Locate every line below that contains the string "number", and copy each of those lines.

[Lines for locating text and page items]
################
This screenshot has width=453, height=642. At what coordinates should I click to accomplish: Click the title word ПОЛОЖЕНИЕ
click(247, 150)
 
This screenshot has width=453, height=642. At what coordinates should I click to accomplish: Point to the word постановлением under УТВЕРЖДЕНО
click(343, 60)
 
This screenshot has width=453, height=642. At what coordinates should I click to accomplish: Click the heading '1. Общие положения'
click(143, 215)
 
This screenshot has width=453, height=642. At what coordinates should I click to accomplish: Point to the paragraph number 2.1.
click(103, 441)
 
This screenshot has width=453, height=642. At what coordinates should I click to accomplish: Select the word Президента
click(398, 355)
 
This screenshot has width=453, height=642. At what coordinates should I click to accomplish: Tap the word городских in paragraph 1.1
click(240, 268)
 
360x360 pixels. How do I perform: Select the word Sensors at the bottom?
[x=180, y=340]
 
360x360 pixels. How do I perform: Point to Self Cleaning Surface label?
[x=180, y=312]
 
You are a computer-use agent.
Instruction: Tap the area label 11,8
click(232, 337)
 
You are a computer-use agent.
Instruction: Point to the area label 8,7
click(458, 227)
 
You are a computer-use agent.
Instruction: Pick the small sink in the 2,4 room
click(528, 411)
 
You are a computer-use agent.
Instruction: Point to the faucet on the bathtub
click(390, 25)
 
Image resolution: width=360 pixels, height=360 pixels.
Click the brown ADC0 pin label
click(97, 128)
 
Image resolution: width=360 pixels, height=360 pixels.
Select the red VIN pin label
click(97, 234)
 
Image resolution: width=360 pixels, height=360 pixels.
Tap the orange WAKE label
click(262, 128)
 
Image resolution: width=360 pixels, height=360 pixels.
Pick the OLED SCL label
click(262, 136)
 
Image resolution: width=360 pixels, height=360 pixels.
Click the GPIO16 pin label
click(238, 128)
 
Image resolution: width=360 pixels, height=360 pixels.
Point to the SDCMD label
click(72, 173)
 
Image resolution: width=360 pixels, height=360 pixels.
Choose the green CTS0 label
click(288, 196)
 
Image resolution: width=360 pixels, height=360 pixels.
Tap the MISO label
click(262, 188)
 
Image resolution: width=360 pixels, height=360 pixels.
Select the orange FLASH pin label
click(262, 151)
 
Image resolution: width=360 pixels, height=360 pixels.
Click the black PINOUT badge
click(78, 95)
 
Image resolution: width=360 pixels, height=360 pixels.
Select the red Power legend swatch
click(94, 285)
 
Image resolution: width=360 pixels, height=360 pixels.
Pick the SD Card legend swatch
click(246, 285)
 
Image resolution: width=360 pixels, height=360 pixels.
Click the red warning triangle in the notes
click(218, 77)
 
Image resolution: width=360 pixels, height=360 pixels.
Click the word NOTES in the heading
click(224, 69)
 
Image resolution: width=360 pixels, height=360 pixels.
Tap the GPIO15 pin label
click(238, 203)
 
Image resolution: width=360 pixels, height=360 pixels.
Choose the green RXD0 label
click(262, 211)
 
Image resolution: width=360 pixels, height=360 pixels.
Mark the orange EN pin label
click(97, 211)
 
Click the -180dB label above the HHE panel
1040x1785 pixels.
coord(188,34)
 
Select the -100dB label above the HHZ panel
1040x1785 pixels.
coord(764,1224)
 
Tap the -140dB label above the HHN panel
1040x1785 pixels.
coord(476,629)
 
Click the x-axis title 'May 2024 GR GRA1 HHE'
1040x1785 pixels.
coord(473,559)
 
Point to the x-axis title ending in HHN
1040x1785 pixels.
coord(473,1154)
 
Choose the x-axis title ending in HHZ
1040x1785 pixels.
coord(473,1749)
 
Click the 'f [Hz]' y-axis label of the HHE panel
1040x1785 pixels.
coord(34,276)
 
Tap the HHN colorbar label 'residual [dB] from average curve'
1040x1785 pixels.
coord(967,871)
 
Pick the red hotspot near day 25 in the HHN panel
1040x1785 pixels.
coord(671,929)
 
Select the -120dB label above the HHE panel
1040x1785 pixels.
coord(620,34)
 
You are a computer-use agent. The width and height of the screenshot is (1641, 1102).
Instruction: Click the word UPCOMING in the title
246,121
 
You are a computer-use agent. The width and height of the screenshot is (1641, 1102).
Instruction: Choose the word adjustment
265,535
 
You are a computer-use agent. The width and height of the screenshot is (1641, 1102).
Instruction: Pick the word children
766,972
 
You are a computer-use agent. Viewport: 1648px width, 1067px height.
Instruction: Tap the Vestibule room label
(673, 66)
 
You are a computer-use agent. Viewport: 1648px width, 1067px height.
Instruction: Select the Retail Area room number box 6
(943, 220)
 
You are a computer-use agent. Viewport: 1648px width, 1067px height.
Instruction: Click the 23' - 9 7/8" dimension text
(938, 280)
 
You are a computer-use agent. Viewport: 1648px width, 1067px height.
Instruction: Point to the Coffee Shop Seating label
################
## WRITTEN ANSWER
This screenshot has width=453, height=642. At what coordinates should I click to accomplish: Point to the paragraph number 2.1.
Instruction: Select the Retail Area room number box 6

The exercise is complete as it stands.